Practical applications of machine learning in cyber security

As more and more organizations are being targeted by cyber criminals, questions are being raised about their planning, preparedness, and investment into cyber security in order to tackle such incidents. The adoption of cloud technologies and the invasion of social media platforms into the workspace have added to the problem. Experts believe that most organizations’ cyber-security programs are not a match for the attackers’ persistence and skills. Does the answer to this problem lie in machine learning and artificial intelligence?

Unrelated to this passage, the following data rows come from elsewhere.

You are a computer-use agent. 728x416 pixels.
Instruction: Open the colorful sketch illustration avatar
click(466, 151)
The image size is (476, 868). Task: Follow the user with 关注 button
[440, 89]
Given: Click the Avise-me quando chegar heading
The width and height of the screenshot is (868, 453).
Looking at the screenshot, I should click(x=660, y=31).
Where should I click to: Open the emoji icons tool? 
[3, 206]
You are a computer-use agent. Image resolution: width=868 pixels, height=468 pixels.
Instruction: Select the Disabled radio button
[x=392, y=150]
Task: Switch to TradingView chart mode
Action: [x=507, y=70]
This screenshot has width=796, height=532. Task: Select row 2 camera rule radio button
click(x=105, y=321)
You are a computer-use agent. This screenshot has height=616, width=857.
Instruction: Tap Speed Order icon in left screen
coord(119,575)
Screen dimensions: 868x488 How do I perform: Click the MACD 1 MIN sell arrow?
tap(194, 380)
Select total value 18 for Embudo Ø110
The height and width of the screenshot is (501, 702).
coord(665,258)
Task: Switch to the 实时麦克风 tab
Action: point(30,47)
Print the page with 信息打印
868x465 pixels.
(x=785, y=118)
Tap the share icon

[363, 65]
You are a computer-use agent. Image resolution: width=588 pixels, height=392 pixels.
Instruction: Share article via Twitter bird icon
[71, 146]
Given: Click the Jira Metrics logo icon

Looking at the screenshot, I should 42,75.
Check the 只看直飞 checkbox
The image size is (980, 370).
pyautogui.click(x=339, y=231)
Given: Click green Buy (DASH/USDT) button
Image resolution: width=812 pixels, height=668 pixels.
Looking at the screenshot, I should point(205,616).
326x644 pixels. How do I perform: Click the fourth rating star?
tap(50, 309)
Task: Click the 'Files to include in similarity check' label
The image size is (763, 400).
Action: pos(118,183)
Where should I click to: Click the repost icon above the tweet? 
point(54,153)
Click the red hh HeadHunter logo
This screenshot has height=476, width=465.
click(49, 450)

Why traditional approaches are failing
Traditional security systems are passive, and a small code change by the attackers can lead to even the most secured networks being breached. And even if a threat is detected, a valuable and prompt alert sent by these systems is often just one amongst hundreds of false ones generated on daily basis. In the majority of security breaches, post-attack analysis carried out by cyber security experts reveals that attackers had just to tweak the malware code a bit to get past the organizations’ cyber defenses.

The problem lies in the fact that most of the current security systems rely primarily on static knowledge. They are designed to detect malware, spot intrusions, and discover data theft, but only based on signatures present in their database. Of course, this signature database can (and should) be updated regularly, but for all that, it will still only contain signatures for known malware. Given the sophistication of modern day multi-vectored threat attacks, we need to devise a cyber-security solution based on emerging technologies such as machine learning, which has raised considerable interest among cyber security experts in recent years.

How cyber security and machine learning intersect
The fundamental principle of machine learning is to recognize patterns that emerge from past experiences and make a prediction based on them. This means reacting to a new, unseen threat based on past know-hows, i.e. a known data set. Past experiences can be a pre-defined set of examples or “training data” from which program “learns” and develops the ability to react to new, unknown data.

Still, any quality solution has to incorporate predictive modeling with expert input and data mining. It’s unwise to believe that machine learning can entirely replace the human element, but it can be very effective in narrowing down the threats so that network analysts can focus on analyzing only the serious ones.

Real-world application of machine learning in cyber security
An organization’s networks can be compromised through a variety of attacks. The most common and serious network security threats are brute-force attacks, intrusions, and DDoS attacks. How can, for example, machine learning be used to prevent this last type of attack? In a research project carried out by Internetwork Research Department in BBN Technologies, the task was divided into three steps:
1) Detect network traffic flow that can compromise the botnet command and control infrastructure,
2) Group the traffic flows from the same botnet by correlating them with each other, and
3) Identify the command and control host, which should help to identify the attack host.

Machine learning techniques were used to identify the command and control traffic of IRC (Internet Relay Chat)-based botnets. The task was split into two stages: (I) distinguishing between IRC and non-IRC traffic, and (II) distinguishing between botnet IRC traffic and real IRC traffic. In stage 1, the Naïve Bayes classifier was found to perform best with low false negative and false positive. In stage 2, telltales of hosts were used to label the traffic as suspicious and non-suspicious.

The results of the research indicated that machine learning techniques can indeed distinguish the subtle differences in the IRC flows. However, one of the challenges in using this technique is the availability of an accurately labelled sample data set for training and testing. The research proved to a large extent the applicability of machine learning techniques for identifying compromised hosts.

This research is based only on predictive modeling. An effective machine learning solution that will go into production should also use expert inputs combined with predictive modeling. Companies can use these technologies to detect imminent risks and alert IT administrators before the breach happens.

Conclusion
Traditional cyber security applications are built on rules, signatures, and fixed algorithms, and can act only based on the “knowledge” that has been fed to them. In the event of a new, previously undetected threat, these applications may fail to spot it. Machine learning applications, on the other hand, are based on “learning” algorithms, which check a continually increasing data set.

Machine learning-based applications can also be used to ward off insider threats. They can collect data from an employee’s system and study them to find anomalous behavior. As more and more companies each year fall victim to security breach, it’s time for enterprises to adopt next-gen security solutions based on machine learning to perfect their cyber security defense.